▶ _YOUR TASK_:
Please copy all of the rows below word for word, leaving the pictures out of your answer.

(A block of data)
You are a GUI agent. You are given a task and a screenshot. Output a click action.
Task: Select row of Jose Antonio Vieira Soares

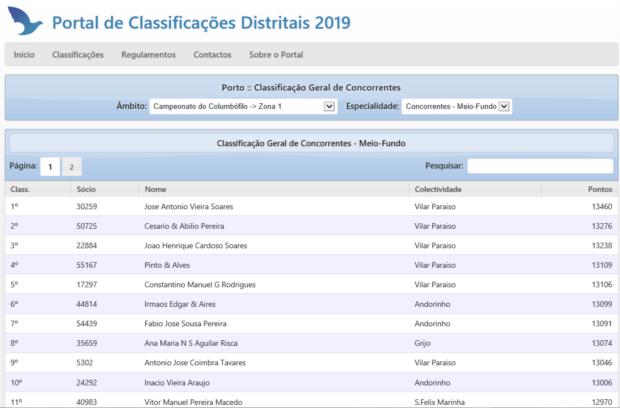[196, 207]
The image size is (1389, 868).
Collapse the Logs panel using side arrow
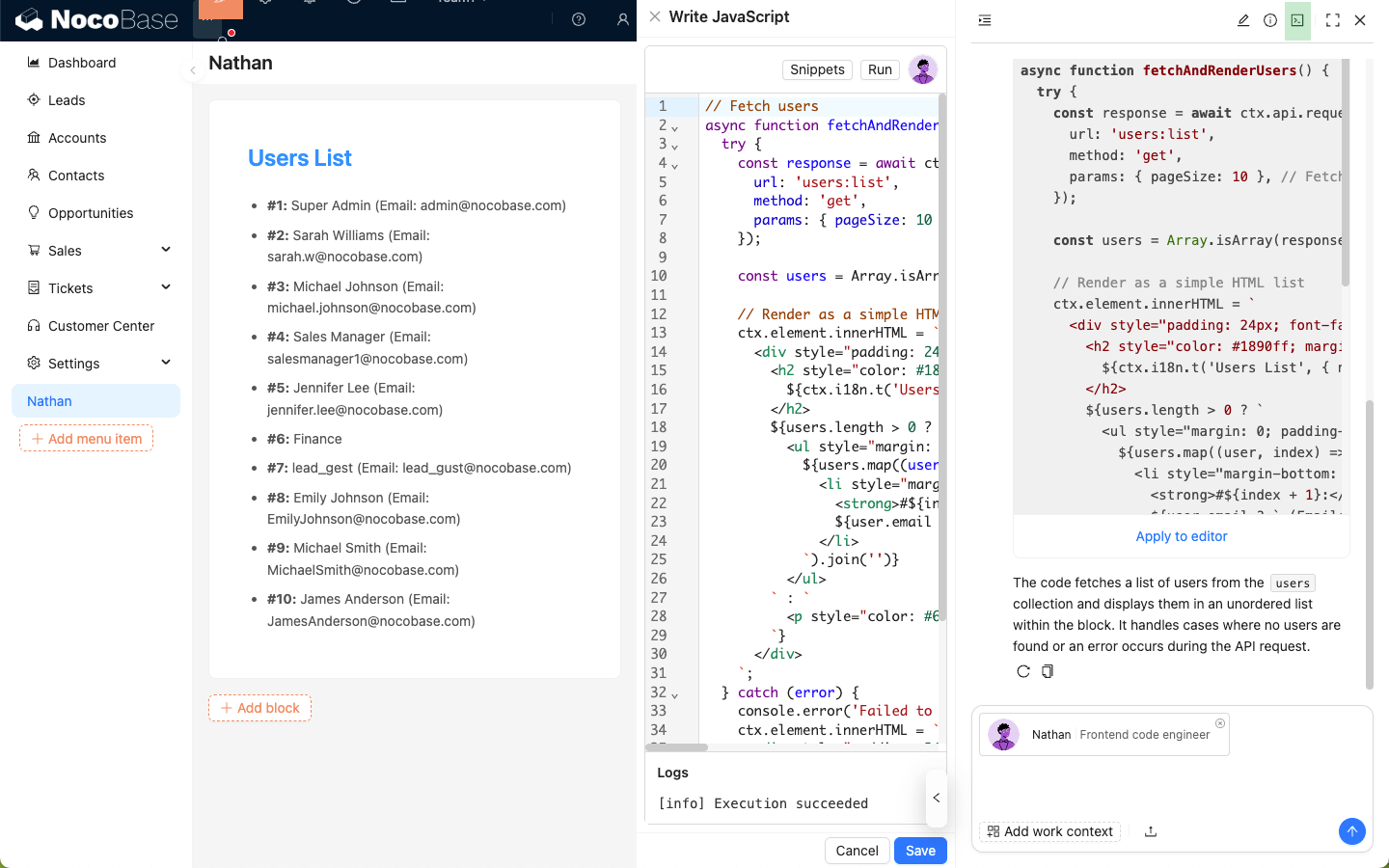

▶ _OUTPUT FOR THIS EXERCISE_:
You are a GUI agent. You are given a task and a screenshot. Output a click action.
Task: Select row of Jose Antonio Vieira Soares

[196, 207]
The image size is (1389, 868).
Collapse the Logs panel using side arrow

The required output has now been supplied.